Densho Digital Archive
Densho Visual History Collection
Title: Bill Hosokawa Interview
Narrator: Bill Hosokawa
Interviewers: Alice Ito (primary), Daryl Maeda (secondary)
Location: Seattle, Washington
Date: July 13, 2001
Densho ID: denshovh-hbill-01-0023

BH: Back before the war, a Japanese American could go to the University of Washington and get a degree in pharmacy. And what he could do was open up a little drugstore in Japantown. He wasn't going to be hired by a big pharmaceutical company to do research. And that was true in most other fields. We have Japanese Americans who are officers in very large corporations, business firms, because the door was opened and these people were given an opportunity to exercise their talents and their abilities, their education, their skills. And that sort of opportunity did not exist in 1940. It used to be said that there were more Nisei wearing Phi Beta Kap-, Kappa keys piling oranges and polishing apples in the markets of Los Angeles. Well, you don't find that now.
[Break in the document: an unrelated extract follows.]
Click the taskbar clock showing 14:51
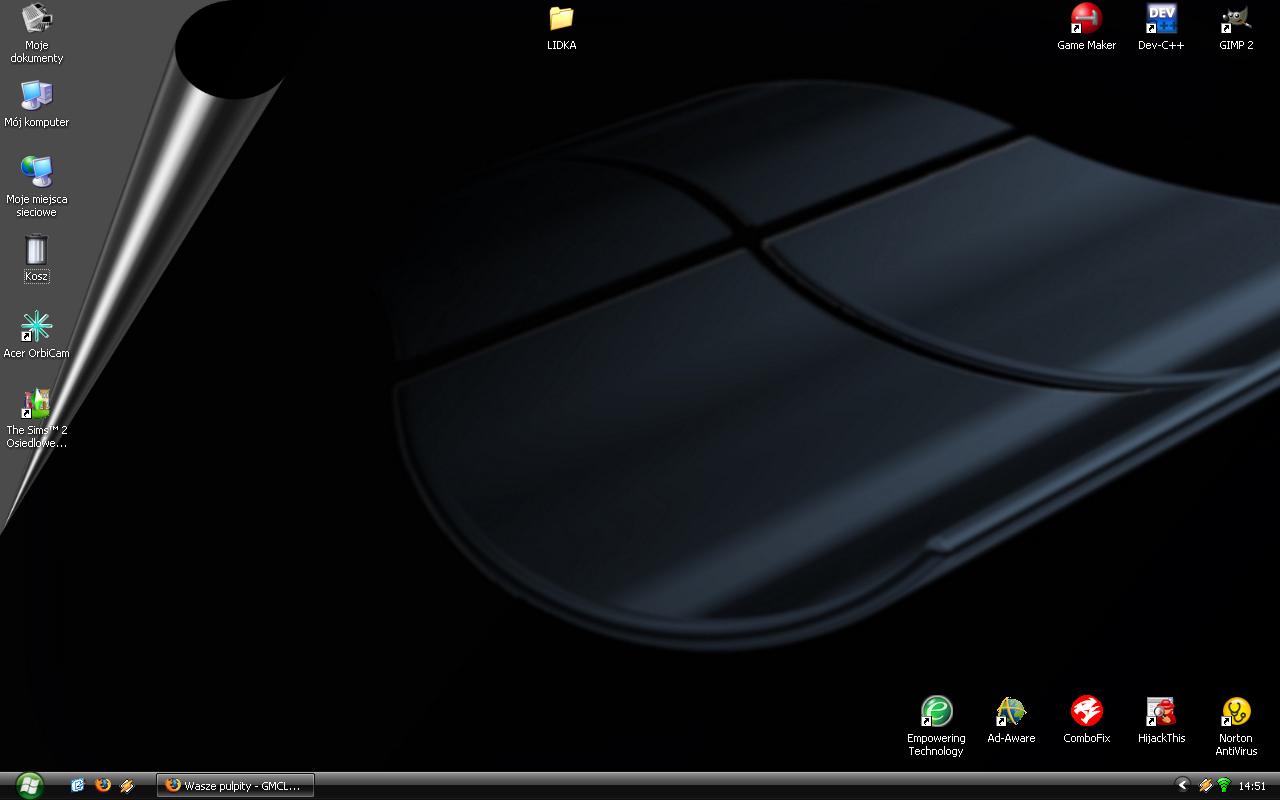[1252, 786]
These guys with the Phi Beta Kappa keys are taking the kind of role in the American system that they are entitled to by their education, by their intelligence, by the drive and whatever. Economic success. We have politicians elected in areas where there are not an overwhelming number of Asian votes.

And so out of the terrible experience of the evacuation, we were blasted loose, blasted free from the confines of the Little Tokyos, where we were confined partly because we didn't have the courage to go out, but more by the pressures from the outside keeping us in there.